Quantitative Medicine Scientist critical path institute, United States
Disclosure(s):
Mingyuan Wang, PhD: No financial relationships to disclose
Objectives: Digital health technology (DHT) monitors patients’ vital signs and activities in clinical and free-living environments, enabling decentralized trials, closed-loop devices, and digital therapies. Activity annotation from passive sensor data is critical but challenging. This abstract evaluates unique DHT-derived feature groups, assessing their impact on annotation models. The research reveals feature group importance for free-living activity classification, supporting future research on patient monitoring and sensor applications for targeted activities.

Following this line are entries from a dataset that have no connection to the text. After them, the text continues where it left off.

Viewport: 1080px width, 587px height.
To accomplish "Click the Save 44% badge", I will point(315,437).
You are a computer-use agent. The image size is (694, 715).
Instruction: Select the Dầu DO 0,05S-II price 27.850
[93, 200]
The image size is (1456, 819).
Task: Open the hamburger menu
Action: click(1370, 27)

Methods: The CAPTURE-24 [1] data contains 100 Hz real-time wrist accelerometer data from 151 free-living participants, annotated via wearable camera images and sleep diary. The Willetts mapping [2] was used to categorize activities into 10 labels (e.g. manual work, mixed activity, sitting, sports, walking). 32 features (original features) were extracted and benchmarked in their study. We added 118 new features belonging to 7 unique feature groups that measure forearm orientation, instantaneous device angle, activity intensity, signal shape, frequency, and statistical quality. Another group includes conceptually similar features to the originals but with different signal processing strategies. Feature extraction was performed in 30 seconds non-overlap windows. XGBoost [3] model was chosen for consistency with the original study's benchmarks. Each new feature group was added individually to assess the impact on individual classes. Predictability across all classes was evaluated on all features. The models were evaluated using F1-score. Paired t-tests compared models by leveraging 30 repetitions of subject-independent random split (66%/34% train/test). The Benjamini-Yekutieli method [4] was applied to mitigate multiple comparison issues. Feature selection was also carried out using SHAP [5].

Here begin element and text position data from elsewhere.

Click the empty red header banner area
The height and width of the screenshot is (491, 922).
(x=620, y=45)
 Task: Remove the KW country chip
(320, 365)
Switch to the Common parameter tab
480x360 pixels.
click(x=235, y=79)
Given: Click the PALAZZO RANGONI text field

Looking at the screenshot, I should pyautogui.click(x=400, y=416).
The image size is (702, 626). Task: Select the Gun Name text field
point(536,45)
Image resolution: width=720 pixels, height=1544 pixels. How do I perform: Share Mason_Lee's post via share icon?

Results: The feature group specified analysis showed several associations by activity: forearm orientation features have stronger link to bicycling and household chores; signal shape based features to sitting, sleeping, standing, and walking; and summary statistics features to manual work and vehicle use. The model with all the features performed significantly better than the one with original features (average F1: 0.442 vs 0.492, p-value < 0.0001). The model can be further simplified by including 70 total features or 50 new features while achieving a slightly higher F1-score. This improvement mainly came from bicycling, household chores, manual work, sitting, standing, vehicle , and walking. Forearm orientation, signal shape, and frequency are the main feature groups that contribute to this improvement.

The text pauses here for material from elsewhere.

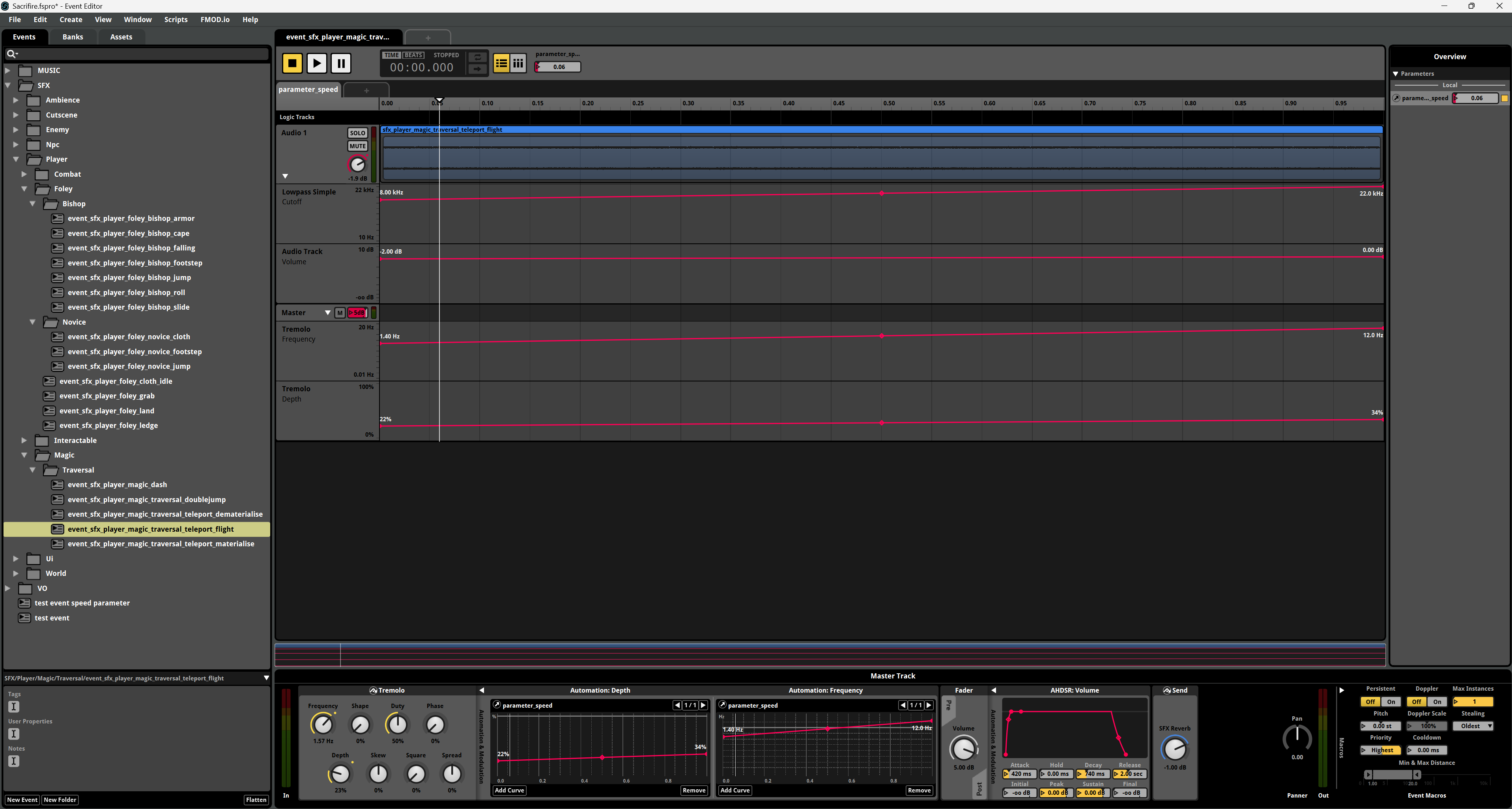Viewport: 1512px width, 809px height.
Task: Collapse the Bishop folder
Action: (x=33, y=204)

Conclusions: This work demonstrates the implementation of unique feature groups to improve the individual class and overall classes annotation. It also aids in the understanding of the association between specific feature groups and individual classes, supporting a more targeted feature integration approach for future research and applications in patient activity classes of interest. Furthermore, analysis shows which groups to focus on if overall prediction is the goal.
Citations: [1] Chan, S., Hang, Y., Tong, C., Acquah, A., Schonfeldt, A., Gershuny, J. and Doherty, A., 2024. CAPTURE-24: A large dataset of wrist-worn activity tracker data collected in the wild for human activity recognition. Scientific Data, 11(1), p.1135. [2] Willetts, M., Hollowell, S., Aslett, L., Holmes, C. & Doherty, A. Statistical machine learning of sleep and physical activity phenotypes from sensor data in 96,220 uk biobank participants. Scientifc reports 8, 1–10 (2018). [3] Chen, T. and Guestrin, C., 2016, August. Xgboost: A scalable tree boosting system. In Proceedings of the 22nd acm sigkdd international conference on knowledge discovery and data mining (pp. 785-794). [4] Benjamini, Y. and Yekutieli, D., 2001. The control of the false discovery rate in multiple testing under dependency. Annals of statistics, pp.1165-1188. [5] Lundberg, S.M. and Lee, S.I., 2017. A unified approach to interpreting model predictions. Advances in neural information processing systems, 30.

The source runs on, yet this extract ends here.